Combined Blockade of the Chemokine Receptors CCR1 and CCR5 Attenuates Chronic Rejection
Background— Chemokine-chemokine receptor interaction and the subsequent recruitment of T-lymphocytes to the graft are early events in the development of chronic rejection of transplanted hearts or cardiac allograft vasculopathy (CAV). In this study, we sought to determine whether blockade of chemokine receptors CCR1 and CCR5 with Met-RANTES affects the development of CAV in a murine model.
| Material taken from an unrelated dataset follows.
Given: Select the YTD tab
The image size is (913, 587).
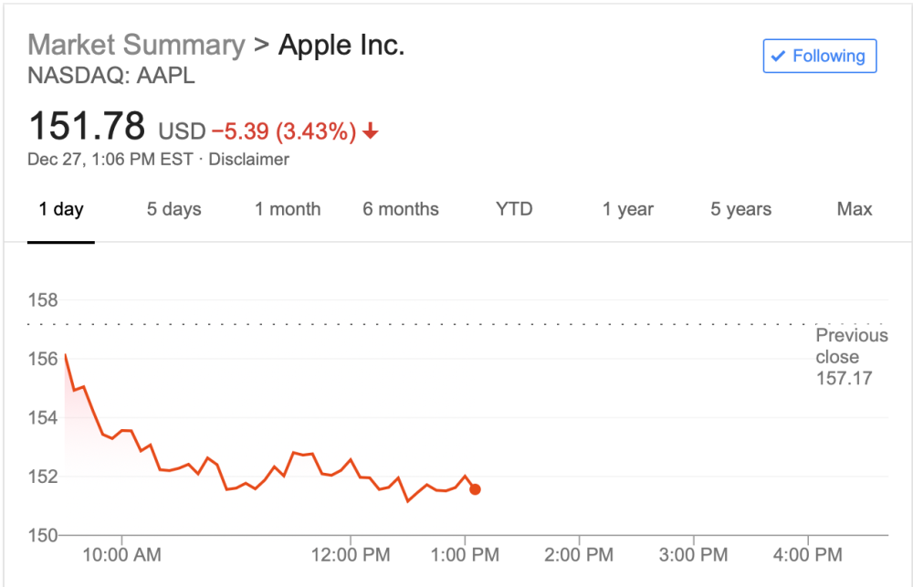Looking at the screenshot, I should (514, 209).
Methods and Results— B6.CH-2bm12 strain donor hearts were transplanted heterotopically into wild-type C57BL/6 mice (myosin heavy chain II mismatch). Recipients were treated daily with either Met-RANTES or vehicle starting on postoperative day 4 and were euthanized on postoperative days 24 and 56. We found that Met-RANTES significantly reduced intimal thickening in this model of chronic rejection and that Met-RANTES markedly decreased the infiltration of CD4 and CD8 T lymphocytes and MOMA-2+ monocytes/macrophages into transplanted hearts. Met-RANTES also suppressed the ex vivo and in vitro proliferative responses of recipient splenocytes to donor antigens. Finally, Met-RANTES treatment was associated with a marked reduction in RANTES/CCL5 and monocyte chemoattractant protein-1 gene transcript levels in the donor hearts.
Conclusions— Antagonism of the chemokine receptors CCR1 and CCR5 with Met-RANTES attenuates CAV development in vivo by reducing mononuclear cell recruitment to the transplanted heart, proliferative responses to donor antigens, and intragraft RANTES/CCL5 and monocyte chemoattractant protein-1 gene transcript levels. These findings suggest that chemokine receptors CCR1 and CCR5 play significant roles in the development of chronic rejection and may serve as potential therapeutic targets.
Received October 3, 2003; de novo received July 24, 2004; revision received October 17, 2003; accepted October 21, 2003.
Cardiac allograft vasculopathy (CAV), the primary manifestation of chronic rejection in transplanted hearts, is the leading cause of late death in heart transplant recipients.1 The pathogenesis of CAV is incompletely understood. Human and experimental studies indicate that activated T lymphocytes and macrophages accumulate in perivascular areas of the donor heart and play an important role in CAV development.2,3 However, the mechanism of mononuclear cell recruitment to the donor heart in CAV is not fully defined.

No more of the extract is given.